*DIRECTIONS*
Look below for the line containing "Open the blending"; from there through the line containing "Given: Favorite the car with 收藏 button", both lines included, please set down each line exactly and nothing else.

....................

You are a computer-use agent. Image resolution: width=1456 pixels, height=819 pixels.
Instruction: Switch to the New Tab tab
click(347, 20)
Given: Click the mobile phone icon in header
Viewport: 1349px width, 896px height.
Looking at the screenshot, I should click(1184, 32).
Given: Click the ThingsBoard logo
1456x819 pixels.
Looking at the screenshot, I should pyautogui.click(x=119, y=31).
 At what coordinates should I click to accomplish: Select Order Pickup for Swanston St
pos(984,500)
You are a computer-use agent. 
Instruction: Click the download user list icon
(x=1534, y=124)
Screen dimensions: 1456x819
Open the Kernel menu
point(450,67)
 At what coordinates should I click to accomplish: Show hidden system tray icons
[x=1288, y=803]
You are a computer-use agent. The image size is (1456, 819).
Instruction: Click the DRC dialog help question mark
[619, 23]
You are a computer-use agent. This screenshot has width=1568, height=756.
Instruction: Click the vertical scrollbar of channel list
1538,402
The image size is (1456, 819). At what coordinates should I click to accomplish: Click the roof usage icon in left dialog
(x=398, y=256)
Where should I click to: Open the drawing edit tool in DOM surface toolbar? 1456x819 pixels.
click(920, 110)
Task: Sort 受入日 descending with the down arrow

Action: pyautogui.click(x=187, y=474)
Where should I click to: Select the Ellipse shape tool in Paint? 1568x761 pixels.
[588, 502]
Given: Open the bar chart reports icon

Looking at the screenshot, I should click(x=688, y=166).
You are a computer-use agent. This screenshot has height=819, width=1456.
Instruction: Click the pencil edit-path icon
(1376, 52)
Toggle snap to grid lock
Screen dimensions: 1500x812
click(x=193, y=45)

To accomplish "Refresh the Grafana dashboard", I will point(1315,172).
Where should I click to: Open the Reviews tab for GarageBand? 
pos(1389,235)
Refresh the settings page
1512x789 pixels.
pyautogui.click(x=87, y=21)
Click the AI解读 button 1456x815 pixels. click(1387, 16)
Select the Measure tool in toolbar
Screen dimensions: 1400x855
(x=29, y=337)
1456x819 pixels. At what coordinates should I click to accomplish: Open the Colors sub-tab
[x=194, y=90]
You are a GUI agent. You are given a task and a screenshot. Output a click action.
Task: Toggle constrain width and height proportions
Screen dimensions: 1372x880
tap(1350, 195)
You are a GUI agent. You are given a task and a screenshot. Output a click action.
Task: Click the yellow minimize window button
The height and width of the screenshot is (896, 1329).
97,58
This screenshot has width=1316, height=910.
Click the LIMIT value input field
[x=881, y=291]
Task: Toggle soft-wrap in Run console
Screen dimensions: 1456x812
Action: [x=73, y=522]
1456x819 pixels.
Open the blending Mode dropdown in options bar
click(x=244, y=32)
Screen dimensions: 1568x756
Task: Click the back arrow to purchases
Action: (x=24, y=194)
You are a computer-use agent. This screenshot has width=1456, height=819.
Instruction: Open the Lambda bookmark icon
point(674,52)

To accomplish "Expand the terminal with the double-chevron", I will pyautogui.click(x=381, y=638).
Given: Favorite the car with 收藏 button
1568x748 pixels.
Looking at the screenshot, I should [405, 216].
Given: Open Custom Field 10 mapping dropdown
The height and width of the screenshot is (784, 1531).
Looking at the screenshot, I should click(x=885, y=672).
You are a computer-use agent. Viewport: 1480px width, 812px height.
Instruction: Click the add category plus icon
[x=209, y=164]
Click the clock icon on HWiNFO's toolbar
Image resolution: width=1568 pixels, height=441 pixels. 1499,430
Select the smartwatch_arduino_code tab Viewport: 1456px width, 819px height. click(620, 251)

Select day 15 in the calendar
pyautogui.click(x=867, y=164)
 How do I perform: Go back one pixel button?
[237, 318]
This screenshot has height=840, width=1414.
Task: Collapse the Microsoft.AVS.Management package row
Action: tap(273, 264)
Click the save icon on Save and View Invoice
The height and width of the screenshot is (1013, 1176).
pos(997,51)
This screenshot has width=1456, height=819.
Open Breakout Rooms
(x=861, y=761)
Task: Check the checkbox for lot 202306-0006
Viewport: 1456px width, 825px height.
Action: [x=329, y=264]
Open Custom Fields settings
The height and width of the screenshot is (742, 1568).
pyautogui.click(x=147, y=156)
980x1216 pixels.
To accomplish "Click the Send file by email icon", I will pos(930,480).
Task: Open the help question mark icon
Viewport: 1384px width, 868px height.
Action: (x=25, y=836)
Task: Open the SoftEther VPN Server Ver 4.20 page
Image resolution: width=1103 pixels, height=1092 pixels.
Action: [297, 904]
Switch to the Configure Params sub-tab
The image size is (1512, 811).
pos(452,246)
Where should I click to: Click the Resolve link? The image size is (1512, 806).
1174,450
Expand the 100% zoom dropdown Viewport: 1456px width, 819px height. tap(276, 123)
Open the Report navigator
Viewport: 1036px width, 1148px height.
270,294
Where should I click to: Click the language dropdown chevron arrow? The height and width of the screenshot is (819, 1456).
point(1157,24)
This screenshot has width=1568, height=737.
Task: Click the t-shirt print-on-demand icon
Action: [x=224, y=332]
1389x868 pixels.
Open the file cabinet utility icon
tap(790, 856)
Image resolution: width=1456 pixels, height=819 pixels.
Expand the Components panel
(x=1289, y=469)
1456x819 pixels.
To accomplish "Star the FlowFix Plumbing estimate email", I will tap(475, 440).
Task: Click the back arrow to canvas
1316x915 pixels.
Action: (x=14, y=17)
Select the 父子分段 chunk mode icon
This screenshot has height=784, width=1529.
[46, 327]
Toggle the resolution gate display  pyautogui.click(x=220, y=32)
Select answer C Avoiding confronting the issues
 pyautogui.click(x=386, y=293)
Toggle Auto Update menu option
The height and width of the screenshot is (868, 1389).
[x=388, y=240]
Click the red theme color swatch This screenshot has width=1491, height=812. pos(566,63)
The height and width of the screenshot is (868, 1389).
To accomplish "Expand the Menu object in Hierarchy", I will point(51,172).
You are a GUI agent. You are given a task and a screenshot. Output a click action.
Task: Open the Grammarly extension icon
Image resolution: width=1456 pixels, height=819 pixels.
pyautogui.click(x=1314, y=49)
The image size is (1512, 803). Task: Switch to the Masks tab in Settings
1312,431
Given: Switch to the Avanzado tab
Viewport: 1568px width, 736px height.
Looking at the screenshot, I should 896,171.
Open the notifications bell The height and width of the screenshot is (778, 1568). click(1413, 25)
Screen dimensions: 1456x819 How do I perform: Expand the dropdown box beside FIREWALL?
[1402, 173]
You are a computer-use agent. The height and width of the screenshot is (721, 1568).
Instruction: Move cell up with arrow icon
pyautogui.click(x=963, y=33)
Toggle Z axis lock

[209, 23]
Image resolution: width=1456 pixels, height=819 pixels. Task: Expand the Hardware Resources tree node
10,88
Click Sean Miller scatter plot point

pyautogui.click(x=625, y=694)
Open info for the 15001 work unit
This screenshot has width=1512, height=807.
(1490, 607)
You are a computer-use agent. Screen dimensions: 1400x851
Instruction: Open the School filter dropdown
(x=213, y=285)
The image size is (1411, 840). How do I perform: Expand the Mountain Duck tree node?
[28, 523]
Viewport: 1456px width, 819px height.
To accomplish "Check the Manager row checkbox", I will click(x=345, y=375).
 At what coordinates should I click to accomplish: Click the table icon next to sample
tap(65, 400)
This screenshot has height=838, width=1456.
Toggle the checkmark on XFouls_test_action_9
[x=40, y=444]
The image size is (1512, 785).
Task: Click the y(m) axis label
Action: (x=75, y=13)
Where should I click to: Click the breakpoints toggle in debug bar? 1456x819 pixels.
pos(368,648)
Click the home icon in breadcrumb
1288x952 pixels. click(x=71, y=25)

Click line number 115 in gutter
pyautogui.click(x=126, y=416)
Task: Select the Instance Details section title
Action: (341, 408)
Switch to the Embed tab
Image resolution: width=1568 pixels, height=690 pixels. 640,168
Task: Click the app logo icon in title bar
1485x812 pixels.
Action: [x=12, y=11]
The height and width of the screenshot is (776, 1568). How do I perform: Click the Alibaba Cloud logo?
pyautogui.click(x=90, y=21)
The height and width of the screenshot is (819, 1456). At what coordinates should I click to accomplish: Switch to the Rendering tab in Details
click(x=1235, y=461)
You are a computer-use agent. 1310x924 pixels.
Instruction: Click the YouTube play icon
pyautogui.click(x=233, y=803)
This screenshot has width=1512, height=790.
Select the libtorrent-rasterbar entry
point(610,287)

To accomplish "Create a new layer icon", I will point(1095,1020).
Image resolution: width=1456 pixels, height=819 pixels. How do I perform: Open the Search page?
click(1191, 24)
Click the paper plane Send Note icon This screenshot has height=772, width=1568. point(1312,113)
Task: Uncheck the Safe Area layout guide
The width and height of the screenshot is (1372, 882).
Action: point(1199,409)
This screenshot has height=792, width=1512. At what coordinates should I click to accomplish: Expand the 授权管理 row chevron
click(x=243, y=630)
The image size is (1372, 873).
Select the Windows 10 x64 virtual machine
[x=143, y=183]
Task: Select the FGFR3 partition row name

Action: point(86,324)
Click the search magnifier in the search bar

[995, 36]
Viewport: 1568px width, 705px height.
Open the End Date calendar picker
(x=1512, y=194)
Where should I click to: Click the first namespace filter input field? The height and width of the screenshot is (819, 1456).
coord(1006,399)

....................

*TASK ANSWER*
Open the blending Mode dropdown in options bar
click(x=244, y=32)
Screen dimensions: 1568x756
Task: Click the back arrow to purchases
Action: (x=24, y=194)
You are a computer-use agent. This screenshot has width=1456, height=819.
Instruction: Open the Lambda bookmark icon
point(674,52)

To accomplish "Expand the terminal with the double-chevron", I will pyautogui.click(x=381, y=638).
Given: Favorite the car with 收藏 button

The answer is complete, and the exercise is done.